An article by Wolfgang Kopf, Senior Vice President for Group Public and Regulatory Affairs at Deutsche Telekom AG.
YouTube generates the most data traffic on Telekom's mobile network: In 2021, it averaged 357 terabytes per day, an increase of a remarkable 96 percent over the previous year. Today, mobile networks carry almost three hundred times more mobile traffic than in 2011. There is no question about it: the digital infrastructure is the backbone of society, education and the economy - especially in times of pandemics. Rapidly increasing data traffic requires high investments in the continuous expansion of networks: around 300 billion euros across Europe by 2030. At the same time, fiber optics and 5G, the most advanced network technologies, contribute to greater sustainability and climate protection due to their higher efficiency.

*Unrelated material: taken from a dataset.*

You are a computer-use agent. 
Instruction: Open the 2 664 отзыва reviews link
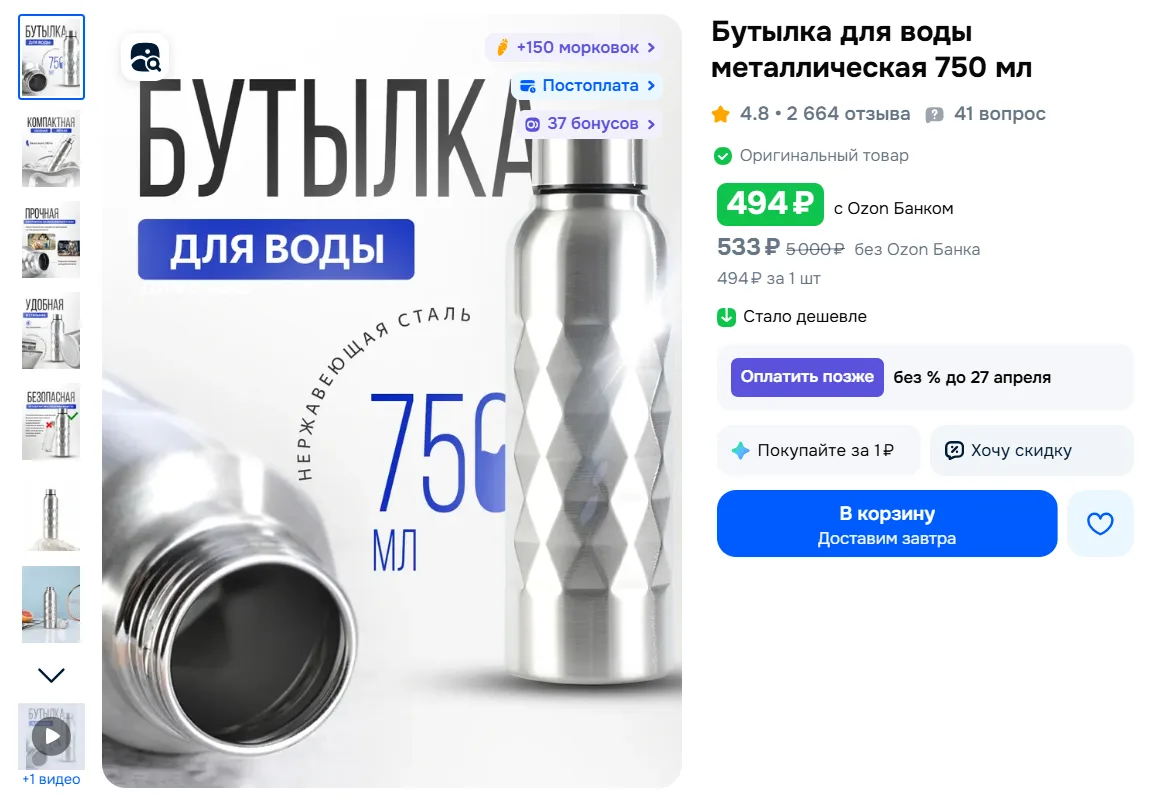(848, 114)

Nevertheless, unchecked growth in data traffic - the bulk of which is accounted for by a handful of global Internet companies - is also driving energy consumption. According to one forecast, the ICT share of global CO2 emissions could rise to over 14% by 2040. The lion's share of this is caused by streaming, favored by low incentives for efficient data management. The focus is already today on Big Tech’s data centers. Ireland for example has welcomed these data centers for a long time but is now changing course. The reason: the state-owned electric power transmission operator EirGrid expects “hyperscale” data centers will use almost 30 percent of Ireland's electricity by 2028 – a huge challenge for the country's power supply. Google’s planned new data center in East Brandenburg fell through as there is not enough water in the region to meet the data center’s huge water consumption. In Frankfurt, the data center boom is thwarting the city's climate goals, prompting calls for a "data center master plan" with a comprehensive climate protection concept.
How can the data tsunami be stemmed to reduce power consumption and environmental costs? In a recent publication, economists from the Technical University of Aachen and the Vienna University of Economics and Business Administration have modeled different scenarios of how the future energy consumption caused by video streaming could develop. In the worst case, energy consumption could increase eightfold by 2030. However, the authors also show that intelligent regulation could succeed in keeping energy consumption almost constant. According to the authors, imposing a transit fee on big streamers driving most of the data traffic is the best regulatory approach. Similar to a CO2 tax, this would set a price signal and create incentives to optimize traffic flows.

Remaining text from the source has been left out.